Alternatively: how do I increase/improve logging to capture these failures next time, so I can open proper bug reports?
All of these components were working without a hitch for a long time, but I haven’t checked in detail for quite a while now (over a month).
When accessing ssh on port 22222 before, I would get the normal welcome screen and “ha” prompt, but now I get odd messages and I’m stuck after this:
Using username "root".
Authenticating with public key "rsa-key-20200526"
[s6-init] making user provided files available at /var/run/s6/etc...exited 0.
[s6-init] ensuring user provided files have correct perms...exited 0.
[fix-attrs.d] applying ownership & permissions fixes...
[fix-attrs.d] done.
[cont-init.d] executing container initialization scripts...
[cont-init.d] done.
[services.d] starting services
[services.d] done.
If I hit CTRL+C after this, I get some more, and then the connection is closed by the remote end.
^C[cont-finish.d] executing container finish scripts...
[cont-finish.d] done.
[s6-finish] waiting for services.
[s6-finish] sending all processes the TERM signal.
I am running Home Assistant Core 0.115.6 with HassOS 3.13 on RPi3. I haven’t had to touch my Home Assistant in a while now, and it has been working well until recently when I noticed my remote access was down. I use auto-ssh add-on to set up a tunnel to a remote host where I have a public domain configured. Mainly I have been accessing my dashboard from home over WIFI, so I have not typically noticed this, but today I asked one of my Google Home Minis to perform an action which is executed via Home Assistant and it said HA could not be reached.
Last time I restarted Home Assistant was on October 24th, or about 50 days of HA uptime. The RPi system itself, and I thus assume also the ssh container, has been running for a lot longer than this. I get an uptime of 104 days (since 2020-08-31 00:25:09 according to “uptime -s”) from the File editor add-on’s shell command execution environment. I’m pretty sure the auto-ssh add-on was working fine at least into late November.
What I wanted to do was to find a way to troubleshoot why my add-on container was obviously not restarted the last time it disconnected and/or failed to re-connect (auto-ssh).
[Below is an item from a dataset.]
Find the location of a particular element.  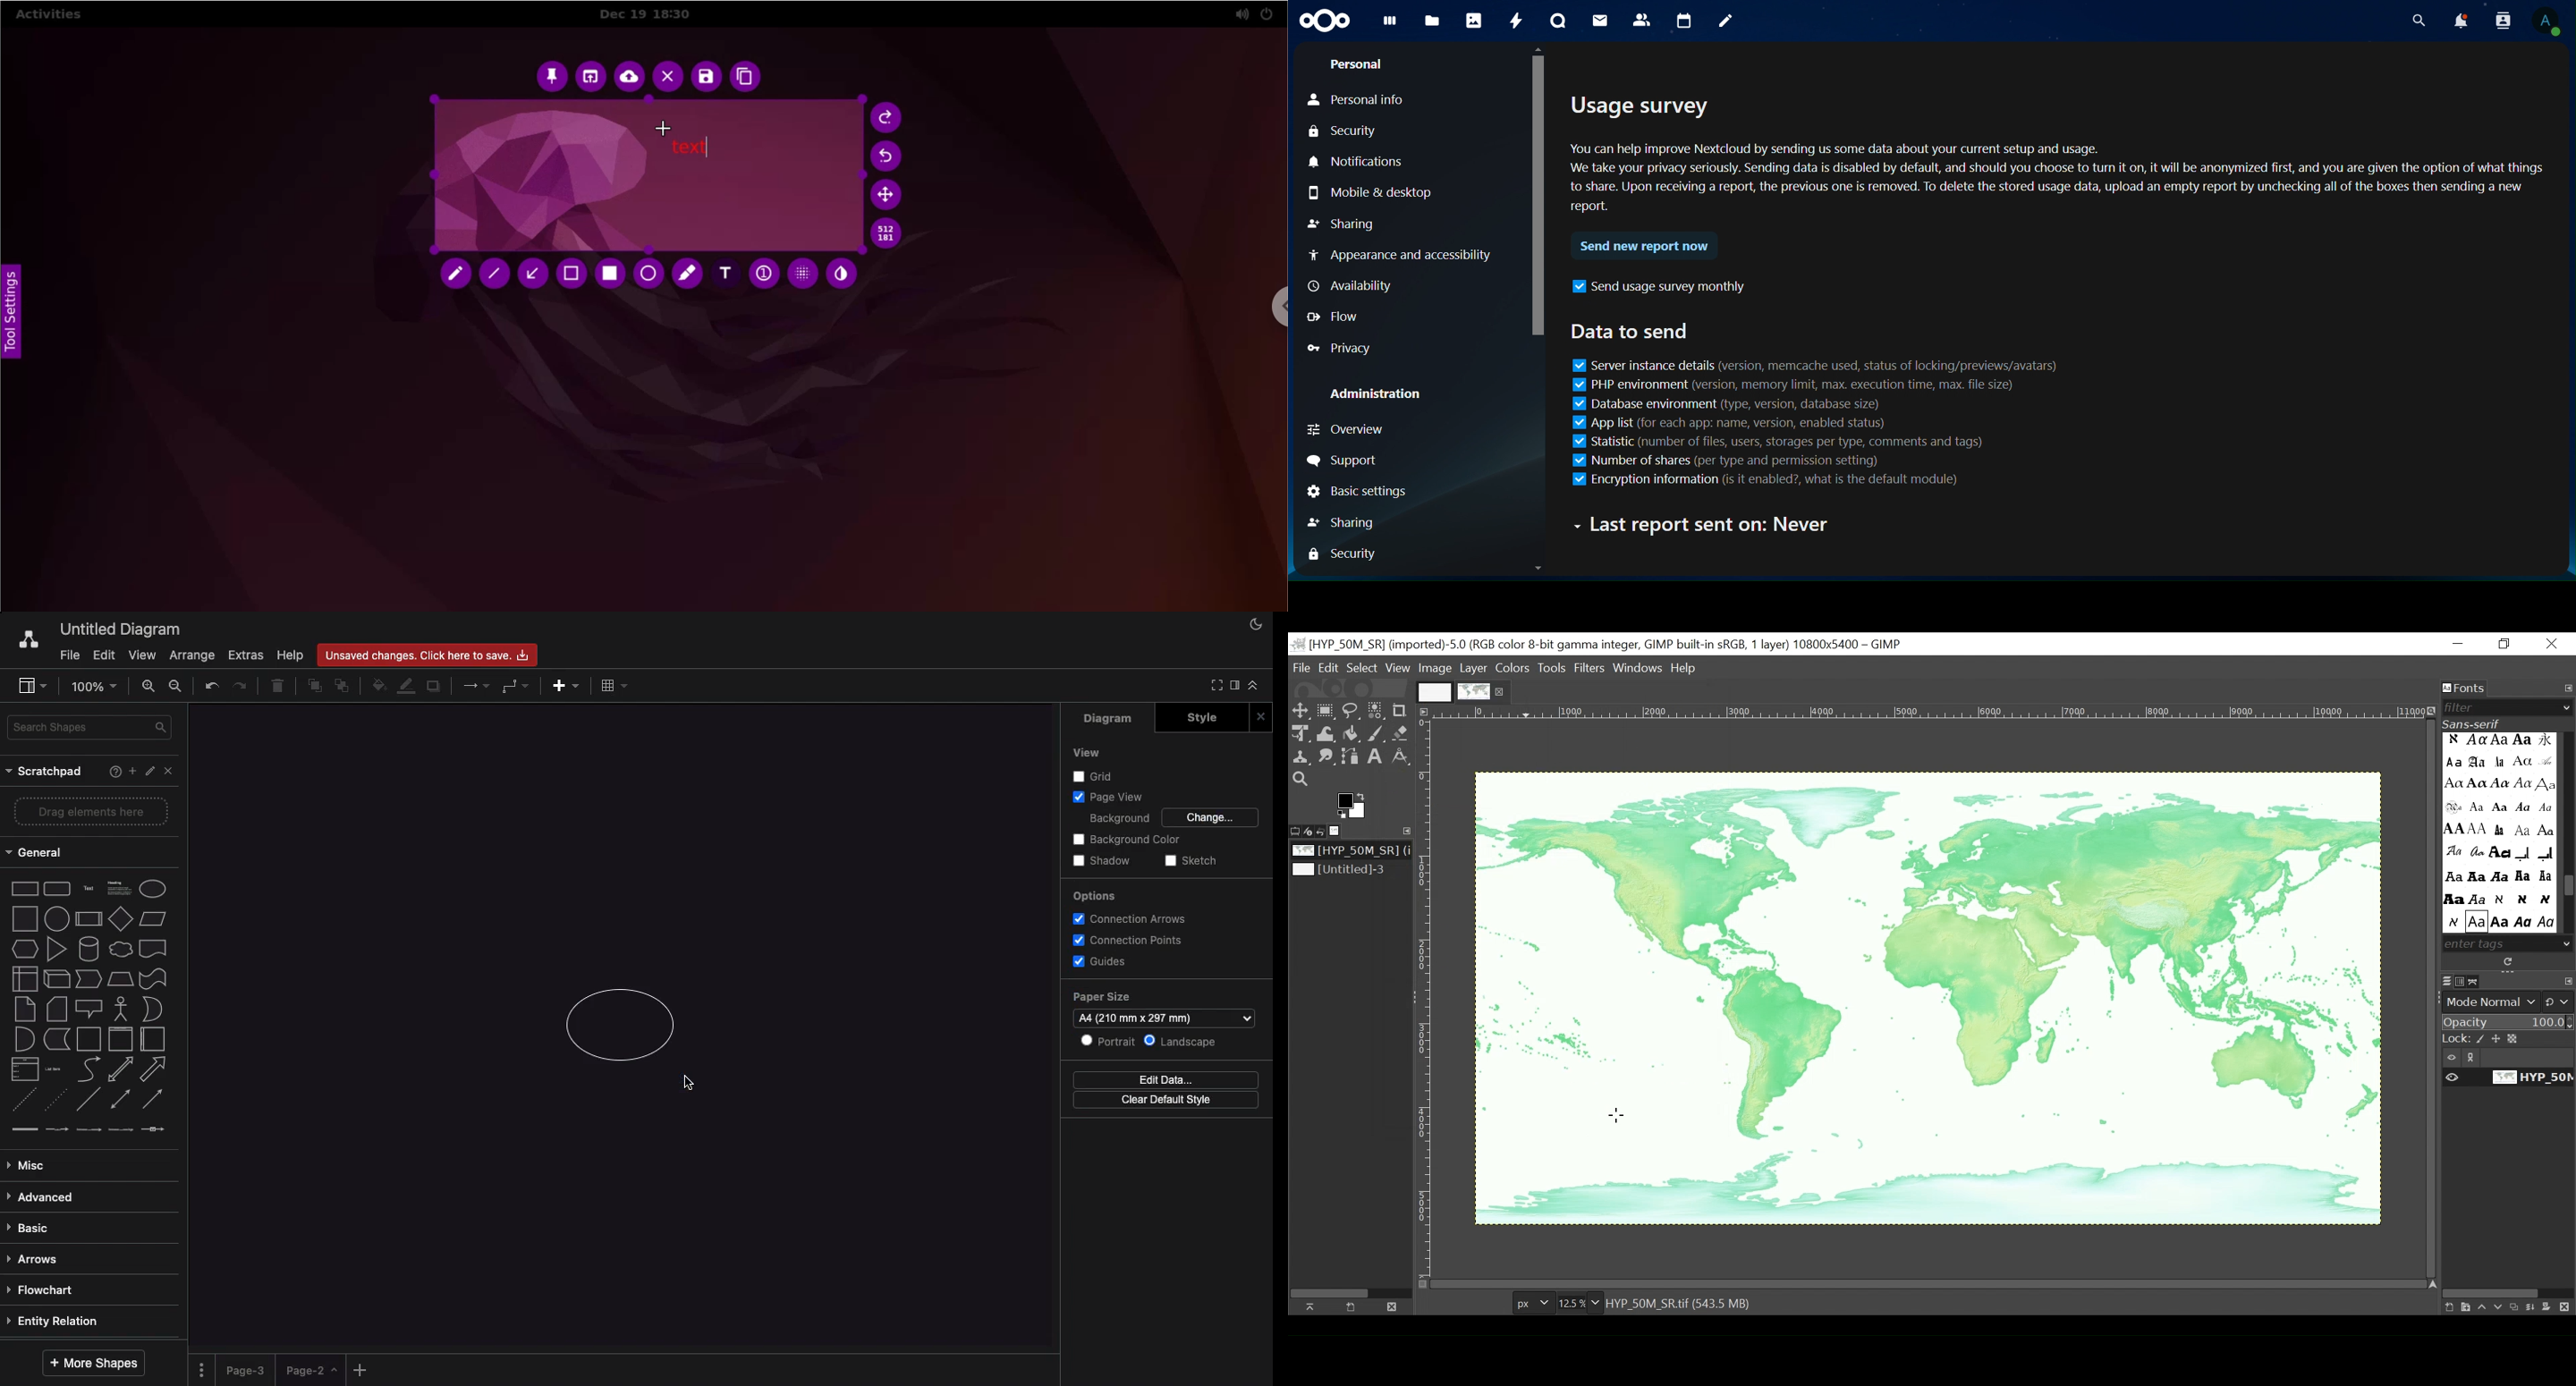

Line color is located at coordinates (404, 688).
Maybe this is linked to updates of the Supervisor, it is the only automatic function I can think of that is changing, and it should be handling this. But, I don’t think I will be able to check why this time, but while looking into it I also ran into this ssh (port 22222) container issue.
I really, really, dislike the apparent lack of troubleshooting capability in Home Assistant related to these core components. Perhaps this is only or mainly related to running the bare-bones HassOS installation…?
I can execute shell commands via File editor, if that will be of any help.
Finally: Many faults such as these may go unnoticed if you simply restart often and upgrade frequently, so I don’t see those options as the final solution to these issues. I’d rather try to fix the issues or at least improve the capability for finding them.